32GB	7B-8bit or 13B-4bit comfortably
64GB	Qwen3-Coder-30B-8bit (sweet spot)
96GB+	Qwen3-Coder-Next-4bit, or multiple models

Rule of thumb: the model should use at most 75% of your RAM so macOS and other apps still have room.

MoE vs Dense Models

This is an important concept for choosing models:

Dense models (like Qwen2.5-72B) activate every parameter for every token. If the model has 72 billion parameters, all 72 billion participate in every calculation. Accurate, but slow.

Mixture of Experts (MoE) models (like Qwen3-Coder-30B) have many parameters but only activate a small subset per token. Qwen3-Coder-30B has 30B total parameters but only 3B active at any time.

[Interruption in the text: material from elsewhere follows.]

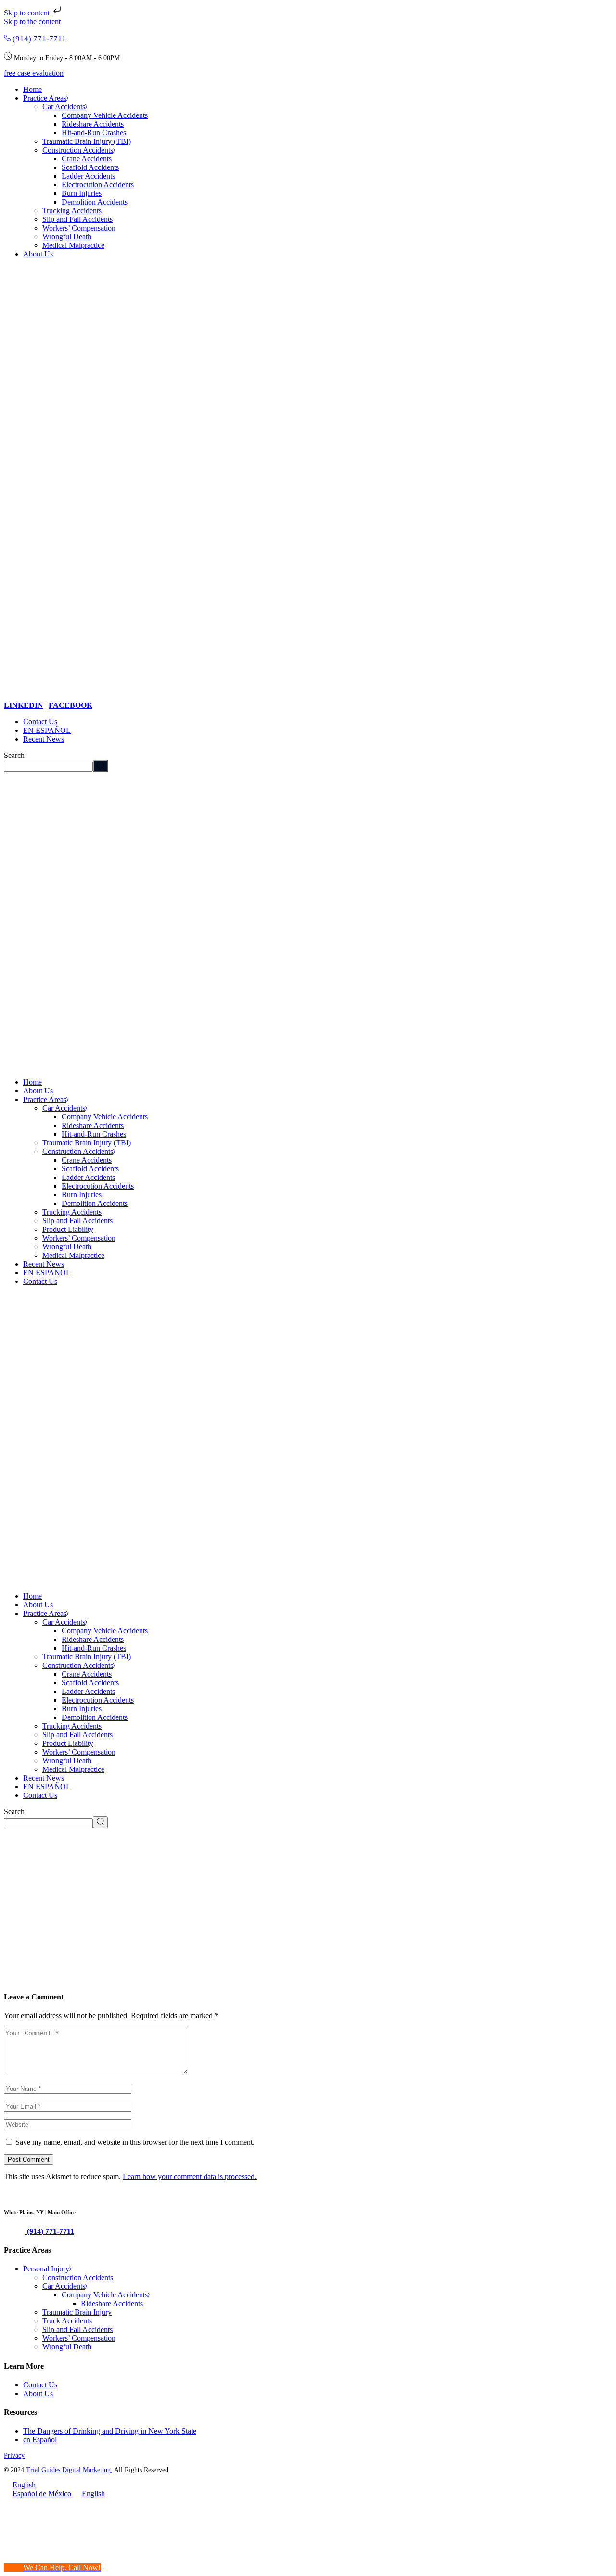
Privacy (14, 2455)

This means:

Speed comparable to a 3B dense model
Quality closer to a 30B dense model
Same RAM usage as loading the full 30B (all parameters must be in memory, even if only some are used per token)

For local inference, MoE models are the way to go. You get much better speed-to-quality ratio.

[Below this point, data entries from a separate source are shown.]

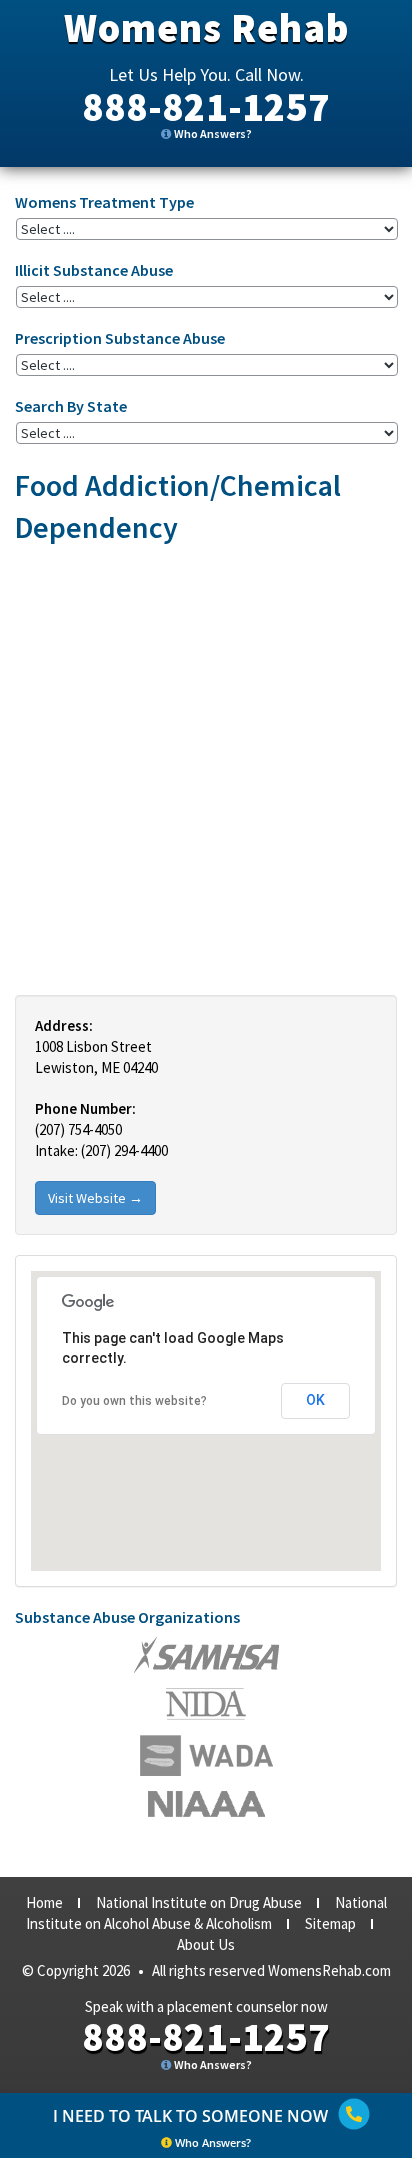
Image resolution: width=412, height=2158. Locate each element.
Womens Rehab (206, 28)
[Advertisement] (206, 769)
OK (315, 1400)
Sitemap (330, 1923)
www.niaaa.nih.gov (206, 1804)
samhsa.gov (206, 1655)
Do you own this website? (134, 1401)
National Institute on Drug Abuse (199, 1902)
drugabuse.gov (206, 1755)
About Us (206, 1944)
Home (44, 1902)
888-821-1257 (206, 107)
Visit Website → (95, 1198)
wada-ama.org (206, 1704)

Before You Download a Model, Check These

Does mlx-lm have a tool parser for it? Check mlx_lm/tool_parsers/ in your install. No parser = no tool calling.
Is it a coding model? General chat models tend to struggle with the precise, multi-step tool-use patterns that coding assistants require.
MoE or Dense? For interactive use, strongly prefer MoE.
What quantization? 4-bit uses less RAM but lower quality. 8-bit is a good balance. Check if the RAM fits your machine.
Is the tool_parser_type correct? After downloading, peek at the model's tokenizer_config.json to make sure the parser type matches what the model actually outputs.

Debugging Tips

Model stuck in loops? The model may not be good enough for agentic coding. Try a different one.
"Model does not support tool calling"? No parser available for this model architecture in your version of mlx-lm.
JSON decode errors on tool calls? Likely a parser mismatch. Check tool_parser_type in the model's tokenizer_config.json.
Very slow responses? Probably a dense model that's too large. Switch to a MoE model or use a smaller/more quantized variant.
Model loads but OpenCode can't connect? Make sure the server is running on the same port OpenCode is configured to use (default: 8080).

Conclusion

Running a local LLM as your AI coding assistant is absolutely doable on Apple Silicon. The key ingredients:

mlx-lm to serve the model on your Mac's GPU
OpenCode as the agentic coding interface
The right model --Qwen3-Coder-30B for the sweet spot, or Qwen3-Coder-Next if you have the RAM

The setup isn't plug-and-play (yet). You'll need to understand the three-layer architecture, check tool parser compatibility, and maybe fix a config file or two. But once it's running, you have a surprisingly capable AI coding assistant that's completely free, completely private, and completely local.

The models are getting better fast. What required an API call to Claude or GPT a year ago is now running on your laptop. It's a good time to start experimenting.